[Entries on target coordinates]
-*-*-
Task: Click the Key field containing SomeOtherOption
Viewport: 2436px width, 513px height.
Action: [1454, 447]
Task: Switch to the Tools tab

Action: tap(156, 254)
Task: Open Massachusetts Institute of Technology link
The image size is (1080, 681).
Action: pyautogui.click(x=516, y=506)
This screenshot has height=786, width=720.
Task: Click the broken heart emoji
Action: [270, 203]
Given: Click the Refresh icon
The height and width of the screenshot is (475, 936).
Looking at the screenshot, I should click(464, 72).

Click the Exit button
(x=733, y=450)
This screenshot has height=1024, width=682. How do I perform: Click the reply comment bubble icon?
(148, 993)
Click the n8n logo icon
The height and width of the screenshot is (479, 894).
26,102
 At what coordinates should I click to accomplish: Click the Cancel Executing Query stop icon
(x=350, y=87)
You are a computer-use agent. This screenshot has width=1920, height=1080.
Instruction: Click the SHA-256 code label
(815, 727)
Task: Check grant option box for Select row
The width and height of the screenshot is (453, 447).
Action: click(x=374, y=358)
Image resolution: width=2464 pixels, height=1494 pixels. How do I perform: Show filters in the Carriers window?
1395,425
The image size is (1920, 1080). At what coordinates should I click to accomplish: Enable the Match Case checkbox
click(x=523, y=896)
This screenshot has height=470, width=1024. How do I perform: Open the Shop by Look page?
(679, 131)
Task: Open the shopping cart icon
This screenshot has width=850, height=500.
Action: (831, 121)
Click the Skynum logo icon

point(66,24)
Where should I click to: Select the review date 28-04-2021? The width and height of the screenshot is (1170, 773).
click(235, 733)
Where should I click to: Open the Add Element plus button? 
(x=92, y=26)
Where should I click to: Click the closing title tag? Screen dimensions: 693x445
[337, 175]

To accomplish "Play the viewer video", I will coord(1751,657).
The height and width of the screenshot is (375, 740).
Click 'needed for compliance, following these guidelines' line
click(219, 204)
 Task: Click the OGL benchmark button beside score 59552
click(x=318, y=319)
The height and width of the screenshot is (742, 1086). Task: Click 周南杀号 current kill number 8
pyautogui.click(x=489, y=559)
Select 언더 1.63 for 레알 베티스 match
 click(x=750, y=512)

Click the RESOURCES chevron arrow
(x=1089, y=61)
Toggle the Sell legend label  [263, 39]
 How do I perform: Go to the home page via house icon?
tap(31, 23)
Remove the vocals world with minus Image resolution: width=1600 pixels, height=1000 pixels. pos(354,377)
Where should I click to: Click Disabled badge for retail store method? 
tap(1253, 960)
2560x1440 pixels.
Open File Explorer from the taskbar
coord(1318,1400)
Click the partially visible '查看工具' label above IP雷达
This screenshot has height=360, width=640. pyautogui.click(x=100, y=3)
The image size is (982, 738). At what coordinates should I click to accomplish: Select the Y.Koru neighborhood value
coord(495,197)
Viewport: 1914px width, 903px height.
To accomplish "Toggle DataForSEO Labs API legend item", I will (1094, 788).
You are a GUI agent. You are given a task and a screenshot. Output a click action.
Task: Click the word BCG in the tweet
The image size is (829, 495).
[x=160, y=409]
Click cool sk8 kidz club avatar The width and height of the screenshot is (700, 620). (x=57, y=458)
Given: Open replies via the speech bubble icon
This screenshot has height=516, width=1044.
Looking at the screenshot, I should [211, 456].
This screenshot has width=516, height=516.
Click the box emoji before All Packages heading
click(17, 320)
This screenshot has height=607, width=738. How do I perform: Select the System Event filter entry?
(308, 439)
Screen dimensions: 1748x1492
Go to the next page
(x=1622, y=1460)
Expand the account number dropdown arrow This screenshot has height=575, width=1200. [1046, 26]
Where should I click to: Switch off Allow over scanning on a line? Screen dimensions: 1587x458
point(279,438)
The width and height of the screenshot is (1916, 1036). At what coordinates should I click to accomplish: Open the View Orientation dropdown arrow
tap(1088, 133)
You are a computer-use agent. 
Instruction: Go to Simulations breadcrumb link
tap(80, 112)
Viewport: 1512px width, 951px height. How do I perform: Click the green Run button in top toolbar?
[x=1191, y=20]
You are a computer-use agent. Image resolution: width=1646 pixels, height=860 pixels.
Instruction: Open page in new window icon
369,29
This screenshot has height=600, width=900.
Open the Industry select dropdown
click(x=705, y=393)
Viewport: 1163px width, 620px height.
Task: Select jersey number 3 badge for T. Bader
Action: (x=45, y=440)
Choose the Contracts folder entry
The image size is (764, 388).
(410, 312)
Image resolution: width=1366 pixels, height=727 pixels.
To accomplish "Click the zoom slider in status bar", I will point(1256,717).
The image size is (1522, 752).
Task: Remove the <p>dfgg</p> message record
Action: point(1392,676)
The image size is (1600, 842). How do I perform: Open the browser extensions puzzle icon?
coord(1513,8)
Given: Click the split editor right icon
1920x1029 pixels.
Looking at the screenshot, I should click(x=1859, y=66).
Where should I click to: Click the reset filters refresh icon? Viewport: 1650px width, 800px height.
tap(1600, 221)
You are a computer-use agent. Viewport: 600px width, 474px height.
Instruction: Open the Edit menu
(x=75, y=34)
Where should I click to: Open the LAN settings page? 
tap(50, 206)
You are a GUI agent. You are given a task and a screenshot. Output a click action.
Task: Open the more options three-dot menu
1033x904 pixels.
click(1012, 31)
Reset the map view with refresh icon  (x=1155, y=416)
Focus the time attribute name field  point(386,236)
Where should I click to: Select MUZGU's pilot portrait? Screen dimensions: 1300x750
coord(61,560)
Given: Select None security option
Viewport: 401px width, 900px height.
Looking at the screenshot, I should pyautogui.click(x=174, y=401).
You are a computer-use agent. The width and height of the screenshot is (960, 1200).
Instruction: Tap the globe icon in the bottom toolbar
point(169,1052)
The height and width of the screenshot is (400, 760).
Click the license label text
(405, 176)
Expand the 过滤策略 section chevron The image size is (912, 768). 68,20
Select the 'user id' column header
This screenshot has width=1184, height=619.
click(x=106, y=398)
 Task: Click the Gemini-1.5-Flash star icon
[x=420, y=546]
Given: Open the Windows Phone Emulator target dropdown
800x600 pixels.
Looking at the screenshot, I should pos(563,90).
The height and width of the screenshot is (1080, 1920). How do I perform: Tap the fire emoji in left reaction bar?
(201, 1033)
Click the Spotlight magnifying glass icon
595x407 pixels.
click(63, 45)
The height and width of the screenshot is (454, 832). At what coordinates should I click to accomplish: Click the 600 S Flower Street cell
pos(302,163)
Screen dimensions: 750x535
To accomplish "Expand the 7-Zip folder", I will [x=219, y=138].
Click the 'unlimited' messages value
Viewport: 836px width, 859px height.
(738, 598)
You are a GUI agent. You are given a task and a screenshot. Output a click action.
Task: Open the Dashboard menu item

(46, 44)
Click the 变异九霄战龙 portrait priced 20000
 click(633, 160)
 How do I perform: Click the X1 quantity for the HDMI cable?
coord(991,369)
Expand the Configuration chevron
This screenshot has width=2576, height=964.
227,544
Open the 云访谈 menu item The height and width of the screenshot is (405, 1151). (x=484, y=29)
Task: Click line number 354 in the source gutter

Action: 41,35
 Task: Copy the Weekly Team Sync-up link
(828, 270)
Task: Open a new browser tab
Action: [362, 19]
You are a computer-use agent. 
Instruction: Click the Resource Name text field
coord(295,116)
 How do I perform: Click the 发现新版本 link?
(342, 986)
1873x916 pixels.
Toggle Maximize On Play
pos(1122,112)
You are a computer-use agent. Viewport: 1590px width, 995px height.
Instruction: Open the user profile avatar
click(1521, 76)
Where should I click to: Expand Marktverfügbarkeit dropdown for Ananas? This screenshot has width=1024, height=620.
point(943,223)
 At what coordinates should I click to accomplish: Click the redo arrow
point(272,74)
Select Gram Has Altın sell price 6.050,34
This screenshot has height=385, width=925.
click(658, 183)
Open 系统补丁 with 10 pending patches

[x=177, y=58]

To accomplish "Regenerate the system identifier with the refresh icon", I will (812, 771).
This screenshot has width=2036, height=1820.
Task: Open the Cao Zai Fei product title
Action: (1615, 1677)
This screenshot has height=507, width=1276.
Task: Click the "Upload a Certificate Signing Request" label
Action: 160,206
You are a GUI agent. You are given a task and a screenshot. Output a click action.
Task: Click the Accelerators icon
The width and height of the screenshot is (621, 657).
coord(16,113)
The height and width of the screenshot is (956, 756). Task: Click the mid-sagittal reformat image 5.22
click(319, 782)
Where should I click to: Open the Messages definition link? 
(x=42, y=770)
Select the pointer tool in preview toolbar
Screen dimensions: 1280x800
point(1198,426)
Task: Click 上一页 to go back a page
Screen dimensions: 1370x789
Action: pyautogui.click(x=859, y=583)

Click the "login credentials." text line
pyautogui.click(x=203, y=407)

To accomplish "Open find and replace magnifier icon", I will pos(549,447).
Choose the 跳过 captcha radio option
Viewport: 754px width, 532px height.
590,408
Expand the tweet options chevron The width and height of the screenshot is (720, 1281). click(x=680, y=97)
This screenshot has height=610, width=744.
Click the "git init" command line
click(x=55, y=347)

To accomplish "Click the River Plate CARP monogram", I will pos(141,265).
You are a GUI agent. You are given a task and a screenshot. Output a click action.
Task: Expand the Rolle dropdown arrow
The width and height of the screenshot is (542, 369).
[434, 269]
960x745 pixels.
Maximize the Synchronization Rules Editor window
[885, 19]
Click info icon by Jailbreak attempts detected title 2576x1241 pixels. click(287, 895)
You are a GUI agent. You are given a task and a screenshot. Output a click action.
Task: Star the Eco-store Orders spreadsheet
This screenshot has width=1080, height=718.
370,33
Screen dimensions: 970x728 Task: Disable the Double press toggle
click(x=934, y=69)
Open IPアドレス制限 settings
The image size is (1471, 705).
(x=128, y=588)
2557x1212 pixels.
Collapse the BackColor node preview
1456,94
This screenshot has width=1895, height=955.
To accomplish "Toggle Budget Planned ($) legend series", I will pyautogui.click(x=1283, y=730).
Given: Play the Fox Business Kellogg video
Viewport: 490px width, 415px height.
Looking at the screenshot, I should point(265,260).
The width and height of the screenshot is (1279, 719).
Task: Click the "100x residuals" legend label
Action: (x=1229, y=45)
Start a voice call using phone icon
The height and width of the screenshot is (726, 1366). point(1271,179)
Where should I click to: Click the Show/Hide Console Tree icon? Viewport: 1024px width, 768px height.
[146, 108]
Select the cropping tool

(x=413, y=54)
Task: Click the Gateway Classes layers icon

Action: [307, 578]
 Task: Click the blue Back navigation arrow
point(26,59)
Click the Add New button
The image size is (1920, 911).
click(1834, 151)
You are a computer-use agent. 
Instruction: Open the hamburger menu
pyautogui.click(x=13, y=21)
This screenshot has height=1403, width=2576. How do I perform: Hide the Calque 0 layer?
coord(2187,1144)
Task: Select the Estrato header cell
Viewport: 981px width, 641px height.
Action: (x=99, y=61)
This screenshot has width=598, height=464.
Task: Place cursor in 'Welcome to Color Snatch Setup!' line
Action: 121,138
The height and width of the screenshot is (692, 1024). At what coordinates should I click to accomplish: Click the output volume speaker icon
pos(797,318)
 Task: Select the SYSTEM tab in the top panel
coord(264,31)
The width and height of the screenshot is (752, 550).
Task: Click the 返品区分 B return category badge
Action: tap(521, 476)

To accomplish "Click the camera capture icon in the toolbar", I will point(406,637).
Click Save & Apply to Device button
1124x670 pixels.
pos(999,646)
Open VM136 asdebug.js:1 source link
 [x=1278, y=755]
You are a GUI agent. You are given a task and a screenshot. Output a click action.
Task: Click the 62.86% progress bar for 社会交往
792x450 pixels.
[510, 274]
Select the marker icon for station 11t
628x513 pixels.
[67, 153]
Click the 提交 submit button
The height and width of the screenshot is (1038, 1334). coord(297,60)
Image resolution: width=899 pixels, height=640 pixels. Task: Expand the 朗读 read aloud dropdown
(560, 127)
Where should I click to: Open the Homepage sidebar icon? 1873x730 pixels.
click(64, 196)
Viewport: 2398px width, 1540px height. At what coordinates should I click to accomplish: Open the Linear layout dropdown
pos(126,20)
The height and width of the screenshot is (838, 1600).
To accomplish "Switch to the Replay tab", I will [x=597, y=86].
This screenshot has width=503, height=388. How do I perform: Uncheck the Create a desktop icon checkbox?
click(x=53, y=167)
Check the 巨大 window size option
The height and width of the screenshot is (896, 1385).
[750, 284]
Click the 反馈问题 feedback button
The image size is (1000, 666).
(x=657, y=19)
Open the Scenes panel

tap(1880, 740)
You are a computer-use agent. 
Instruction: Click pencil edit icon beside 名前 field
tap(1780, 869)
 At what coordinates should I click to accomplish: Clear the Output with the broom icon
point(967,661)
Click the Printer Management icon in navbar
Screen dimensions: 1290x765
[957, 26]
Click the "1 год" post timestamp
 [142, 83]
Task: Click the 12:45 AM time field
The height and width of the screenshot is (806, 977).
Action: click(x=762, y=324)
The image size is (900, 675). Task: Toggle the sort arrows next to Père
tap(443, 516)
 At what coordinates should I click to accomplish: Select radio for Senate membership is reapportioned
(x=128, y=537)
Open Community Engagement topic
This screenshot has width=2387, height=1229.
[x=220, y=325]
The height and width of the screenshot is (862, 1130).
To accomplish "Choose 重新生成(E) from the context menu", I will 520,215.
-*-*-
Please rewrite the records starting at the line containing "Viewport: 2398px width, 1540px" and ending at the line containing "will [x=597, y=86].", changing "Linear layout" to "Grid layout" and leaving everything else as it is. Return only those lines.

Viewport: 2398px width, 1540px height. At what coordinates should I click to accomplish: Open the Grid layout dropdown
pos(126,20)
The height and width of the screenshot is (838, 1600).
To accomplish "Switch to the Replay tab", I will [x=597, y=86].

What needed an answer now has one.